The demo opens at the canonical Block 4 scenario and starts playing automatically: \(v_\text{true} = 20\) m/s, \(\sigma_\text{meas} = 30\) m, measurement interval = 10 s, \(\sigma_\text{process} = 10\) m/√s, initial estimate \(-100\) m with \(\sigma_0 = 200\) m. Try the following:

  1. Watch the first measurement at \(t = 10\) s. Pause the animation right after. The estimate (navy diamond) was 100 m off truth at \(t=0\) with a large covariance bar; the prior at \(t=10^-\) is still 100 m off but now slightly more uncertain (\(P^-\) has grown by \(Q \cdot t\)). The first measurement arrives, the gain is essentially 1 (because \(P^-\) at this point dwarfs \(R\)), and the estimate snaps onto the measurement. The covariance bar abruptly tightens. The Kalman gain panel shows this first update as a high dot (close to 1).

  2. Let it play through.
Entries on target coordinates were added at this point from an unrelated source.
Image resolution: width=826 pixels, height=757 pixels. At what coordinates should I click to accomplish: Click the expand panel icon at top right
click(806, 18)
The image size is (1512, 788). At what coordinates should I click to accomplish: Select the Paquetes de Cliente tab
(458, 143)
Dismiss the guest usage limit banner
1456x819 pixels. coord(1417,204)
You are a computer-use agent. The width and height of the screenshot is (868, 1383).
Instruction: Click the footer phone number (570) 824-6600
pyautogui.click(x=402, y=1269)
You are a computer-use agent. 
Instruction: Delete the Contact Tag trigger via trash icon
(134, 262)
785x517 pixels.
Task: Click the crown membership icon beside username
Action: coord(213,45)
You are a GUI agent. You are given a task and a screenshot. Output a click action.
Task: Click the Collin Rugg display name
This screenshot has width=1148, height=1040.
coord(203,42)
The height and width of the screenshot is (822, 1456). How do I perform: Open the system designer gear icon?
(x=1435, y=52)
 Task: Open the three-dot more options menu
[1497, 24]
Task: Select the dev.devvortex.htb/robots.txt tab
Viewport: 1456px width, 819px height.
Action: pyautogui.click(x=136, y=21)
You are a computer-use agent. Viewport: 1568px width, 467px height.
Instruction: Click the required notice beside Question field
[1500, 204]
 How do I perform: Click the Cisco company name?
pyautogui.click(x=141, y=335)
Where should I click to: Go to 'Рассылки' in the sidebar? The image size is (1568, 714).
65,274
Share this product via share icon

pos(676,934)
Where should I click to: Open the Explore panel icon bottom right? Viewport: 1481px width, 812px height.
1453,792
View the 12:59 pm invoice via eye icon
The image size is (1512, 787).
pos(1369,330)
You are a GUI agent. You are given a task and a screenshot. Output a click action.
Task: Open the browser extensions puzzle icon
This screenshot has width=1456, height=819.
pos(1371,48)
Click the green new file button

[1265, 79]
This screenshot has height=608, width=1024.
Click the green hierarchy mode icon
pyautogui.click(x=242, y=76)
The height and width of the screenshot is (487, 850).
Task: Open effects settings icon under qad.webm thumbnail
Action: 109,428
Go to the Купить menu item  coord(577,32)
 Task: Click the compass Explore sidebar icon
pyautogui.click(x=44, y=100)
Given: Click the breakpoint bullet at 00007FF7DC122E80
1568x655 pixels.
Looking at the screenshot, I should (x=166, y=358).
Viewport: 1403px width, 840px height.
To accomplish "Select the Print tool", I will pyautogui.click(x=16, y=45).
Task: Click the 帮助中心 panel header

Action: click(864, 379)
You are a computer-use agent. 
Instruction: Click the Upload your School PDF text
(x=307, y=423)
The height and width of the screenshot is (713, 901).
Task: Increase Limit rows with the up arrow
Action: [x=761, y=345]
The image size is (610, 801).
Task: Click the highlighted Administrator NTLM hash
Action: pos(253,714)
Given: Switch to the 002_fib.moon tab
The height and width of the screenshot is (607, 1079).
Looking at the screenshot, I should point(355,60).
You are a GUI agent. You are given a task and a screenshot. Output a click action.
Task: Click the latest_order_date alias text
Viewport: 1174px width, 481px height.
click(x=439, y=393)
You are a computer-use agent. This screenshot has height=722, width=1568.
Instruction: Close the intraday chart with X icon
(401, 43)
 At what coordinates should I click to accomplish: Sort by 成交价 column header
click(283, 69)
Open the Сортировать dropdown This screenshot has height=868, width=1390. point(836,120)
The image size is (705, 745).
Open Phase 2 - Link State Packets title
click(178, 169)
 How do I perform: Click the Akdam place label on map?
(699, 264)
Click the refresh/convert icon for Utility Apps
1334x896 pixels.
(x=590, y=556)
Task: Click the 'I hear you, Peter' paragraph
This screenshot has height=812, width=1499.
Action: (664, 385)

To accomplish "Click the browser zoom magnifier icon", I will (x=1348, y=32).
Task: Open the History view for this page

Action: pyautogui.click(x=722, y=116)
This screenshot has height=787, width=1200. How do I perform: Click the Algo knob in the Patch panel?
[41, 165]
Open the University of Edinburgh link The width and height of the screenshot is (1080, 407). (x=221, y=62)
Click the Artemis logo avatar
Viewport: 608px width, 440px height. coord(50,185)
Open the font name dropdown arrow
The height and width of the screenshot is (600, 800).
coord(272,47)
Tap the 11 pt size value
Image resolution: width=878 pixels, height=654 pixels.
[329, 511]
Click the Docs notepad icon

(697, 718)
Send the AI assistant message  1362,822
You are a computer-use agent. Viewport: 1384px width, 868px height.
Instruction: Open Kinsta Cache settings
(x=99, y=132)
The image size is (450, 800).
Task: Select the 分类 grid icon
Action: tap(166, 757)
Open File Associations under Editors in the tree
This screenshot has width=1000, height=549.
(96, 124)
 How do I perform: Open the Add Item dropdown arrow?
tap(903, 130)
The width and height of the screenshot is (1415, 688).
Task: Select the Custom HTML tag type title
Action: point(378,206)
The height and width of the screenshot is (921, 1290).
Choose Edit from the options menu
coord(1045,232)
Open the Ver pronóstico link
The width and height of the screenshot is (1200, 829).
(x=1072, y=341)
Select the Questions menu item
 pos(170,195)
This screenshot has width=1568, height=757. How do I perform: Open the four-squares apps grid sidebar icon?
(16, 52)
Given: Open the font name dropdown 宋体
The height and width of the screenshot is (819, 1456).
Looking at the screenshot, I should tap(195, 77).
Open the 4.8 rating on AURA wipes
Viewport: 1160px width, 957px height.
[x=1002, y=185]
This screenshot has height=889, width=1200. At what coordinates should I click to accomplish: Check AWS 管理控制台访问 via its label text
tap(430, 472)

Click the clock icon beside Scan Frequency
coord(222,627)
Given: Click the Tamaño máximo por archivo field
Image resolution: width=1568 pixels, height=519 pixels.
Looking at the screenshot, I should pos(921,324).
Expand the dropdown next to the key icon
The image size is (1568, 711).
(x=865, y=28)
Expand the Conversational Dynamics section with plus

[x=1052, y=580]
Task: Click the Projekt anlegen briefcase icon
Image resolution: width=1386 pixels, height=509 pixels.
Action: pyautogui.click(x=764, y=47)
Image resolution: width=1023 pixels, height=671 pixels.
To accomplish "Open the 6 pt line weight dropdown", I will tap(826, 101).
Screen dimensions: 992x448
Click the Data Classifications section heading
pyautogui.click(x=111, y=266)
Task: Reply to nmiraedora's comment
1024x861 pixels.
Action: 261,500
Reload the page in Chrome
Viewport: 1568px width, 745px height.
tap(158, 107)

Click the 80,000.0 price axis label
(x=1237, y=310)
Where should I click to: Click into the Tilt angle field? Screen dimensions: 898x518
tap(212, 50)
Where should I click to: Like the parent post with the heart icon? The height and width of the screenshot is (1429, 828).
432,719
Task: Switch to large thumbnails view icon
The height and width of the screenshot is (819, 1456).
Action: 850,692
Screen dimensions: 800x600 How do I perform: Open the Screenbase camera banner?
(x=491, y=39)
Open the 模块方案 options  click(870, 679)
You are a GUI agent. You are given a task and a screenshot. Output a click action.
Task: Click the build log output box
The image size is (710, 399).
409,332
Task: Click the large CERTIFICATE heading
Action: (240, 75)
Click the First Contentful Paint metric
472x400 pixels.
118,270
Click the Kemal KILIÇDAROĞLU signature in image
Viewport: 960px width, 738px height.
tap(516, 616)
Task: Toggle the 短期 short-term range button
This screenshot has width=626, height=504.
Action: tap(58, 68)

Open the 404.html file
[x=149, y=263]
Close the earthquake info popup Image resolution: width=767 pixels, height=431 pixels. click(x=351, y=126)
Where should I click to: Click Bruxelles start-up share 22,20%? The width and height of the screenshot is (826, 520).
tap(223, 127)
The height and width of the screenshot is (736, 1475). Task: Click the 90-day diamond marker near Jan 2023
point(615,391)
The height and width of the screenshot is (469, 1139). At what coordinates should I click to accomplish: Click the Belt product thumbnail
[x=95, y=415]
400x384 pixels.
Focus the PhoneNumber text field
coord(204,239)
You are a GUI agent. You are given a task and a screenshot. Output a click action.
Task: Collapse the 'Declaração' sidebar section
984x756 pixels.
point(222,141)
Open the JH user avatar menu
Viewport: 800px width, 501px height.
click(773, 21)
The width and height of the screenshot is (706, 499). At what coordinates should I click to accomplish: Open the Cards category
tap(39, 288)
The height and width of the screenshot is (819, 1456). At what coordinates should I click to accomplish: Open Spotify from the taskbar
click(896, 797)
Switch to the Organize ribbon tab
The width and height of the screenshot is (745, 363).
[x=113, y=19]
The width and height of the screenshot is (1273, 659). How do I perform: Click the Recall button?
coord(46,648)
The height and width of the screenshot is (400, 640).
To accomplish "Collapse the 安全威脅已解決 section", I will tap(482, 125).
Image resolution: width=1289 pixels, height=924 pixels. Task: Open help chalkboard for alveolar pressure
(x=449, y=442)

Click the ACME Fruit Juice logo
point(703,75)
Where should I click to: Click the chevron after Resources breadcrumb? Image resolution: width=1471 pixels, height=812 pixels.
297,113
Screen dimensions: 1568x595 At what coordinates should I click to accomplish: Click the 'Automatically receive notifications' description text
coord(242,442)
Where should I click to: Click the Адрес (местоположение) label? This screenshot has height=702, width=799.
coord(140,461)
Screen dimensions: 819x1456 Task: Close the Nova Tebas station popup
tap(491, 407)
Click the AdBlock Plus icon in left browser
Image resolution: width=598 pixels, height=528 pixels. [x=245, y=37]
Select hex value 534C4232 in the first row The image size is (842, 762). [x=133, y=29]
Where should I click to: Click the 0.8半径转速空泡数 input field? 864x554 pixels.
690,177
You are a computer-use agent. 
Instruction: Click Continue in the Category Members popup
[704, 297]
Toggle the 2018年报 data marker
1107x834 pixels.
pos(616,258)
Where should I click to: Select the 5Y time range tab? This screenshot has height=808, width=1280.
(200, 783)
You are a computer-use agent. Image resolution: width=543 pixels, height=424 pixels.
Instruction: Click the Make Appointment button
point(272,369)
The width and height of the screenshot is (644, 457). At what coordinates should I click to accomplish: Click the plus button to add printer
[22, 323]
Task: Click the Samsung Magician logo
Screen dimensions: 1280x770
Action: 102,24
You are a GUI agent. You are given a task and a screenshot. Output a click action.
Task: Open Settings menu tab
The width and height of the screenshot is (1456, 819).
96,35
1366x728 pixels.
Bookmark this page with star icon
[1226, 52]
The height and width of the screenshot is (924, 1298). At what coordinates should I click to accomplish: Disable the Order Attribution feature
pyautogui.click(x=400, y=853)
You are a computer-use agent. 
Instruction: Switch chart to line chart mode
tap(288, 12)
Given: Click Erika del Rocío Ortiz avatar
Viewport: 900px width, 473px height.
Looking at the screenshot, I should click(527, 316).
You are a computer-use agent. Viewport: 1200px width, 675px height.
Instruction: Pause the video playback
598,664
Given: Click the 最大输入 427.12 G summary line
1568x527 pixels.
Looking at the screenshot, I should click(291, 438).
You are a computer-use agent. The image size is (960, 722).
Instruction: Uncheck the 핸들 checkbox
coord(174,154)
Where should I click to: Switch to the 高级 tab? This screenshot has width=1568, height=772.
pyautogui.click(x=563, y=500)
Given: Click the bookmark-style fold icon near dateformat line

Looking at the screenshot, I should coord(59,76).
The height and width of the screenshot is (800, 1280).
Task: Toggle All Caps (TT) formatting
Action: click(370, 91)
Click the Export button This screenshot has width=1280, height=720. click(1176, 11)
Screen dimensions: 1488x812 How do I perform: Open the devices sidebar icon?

After two or three update cycles the gain settles around 0.6. That is the steady-state Kalman gain: the value where the prediction step’s growth (\(Q \cdot \text{interval}\)) is exactly balanced by the measurement update’s shrink. From here on, the bounds widen and snap tighter periodically, but their post-update value stops shrinking.

  3. Slide \(\sigma_\text{meas}\) up to 80 m. The measurement is now much noisier than the prediction; the gain converges to a smaller steady-state value (the filter trusts measurements less). The bounds stay relatively wider; the post-update jumps in the position panel are smaller. Slide it back down to 5 m and the gain converges close to 1 — the filter all but ignores its prior between updates and snaps onto every measurement.

  4. Slide \(\sigma_\text{process}\) up to 25 m/√s. Bounds grow much faster between updates. The gain converges higher — when the prediction is uncertain, the filter trusts measurements more. This is the \(Q\) vs \(R\) tug-of-war the reading describes.

  5. Slide the measurement interval up to 30 s. Bounds grow visibly between the now-rare updates. Steady-state gain shifts higher (because \(P^-\) has more time to grow before each update). At very long intervals the filter is essentially open-loop between fixes.

  6. Set \(v_\text{model} \neq v_\text{true}\) (e.g. 15 vs 20). The estimate slowly slides off truth between updates and gets yanked back at each measurement. The error panel shows characteristic sawtooth behavior; the gain stays high because the filter never converges to a tight prior. Model mismatch shows up as a structurally biased error, not as wider bounds — a tight CI does not protect you from a wrong model.

  7. Pause and scrub. Drag the time slider; the live track, all three time cursors, and the stats card all update in lockstep. Use this to inspect the filter state at any time of interest. Pressing Play resumes from wherever you scrubbed to.

Key observations#

  • The gain converges. The Kalman gain is not a fixed value — it depends on the current \(P^-\), which depends on the run’s history of \(Q\) growth and \(R\) updates. With time-invariant \(Q\) and \(R\), the gain settles into a steady state, and \(P^+\) approaches a fixed point. This is the discrete-time Riccati equation reaching equilibrium.

  • Bounds shrink at updates, grow between. This is the visible signature of \(P^+ = (1-K) P^-\) followed by \(P^- = P^+ + Q\,\Delta t\). Watch the position panel: the dashed red bounds make a sawtooth pattern.

  • Confidence interval \(\neq\) accuracy. When \(v_\text{model} \neq v_\text{true}\), the filter still produces tight bounds but the actual error rides outside them. The CI captures noise variability around the model; if the model is wrong, the CI is wrong about something true. This is the same lesson as the Schuler bias from Block 2.

  • The first few updates do most of the work. The initial covariance shrinks dramatically after the first one or two measurements. This is why in practice the initial uncertainty \(\sigma_0\) has surprisingly little effect on long-run behavior — the filter “forgets” the prior quickly once measurements arrive.

  • Every behavior generalizes. Replace the scalar with a vector, \(F\) with a matrix, \(H\) with a measurement matrix, and the same predict-update cycle is the multi-state Kalman filter from Block 5. Same recursion, same trade-off, same tug-of-war.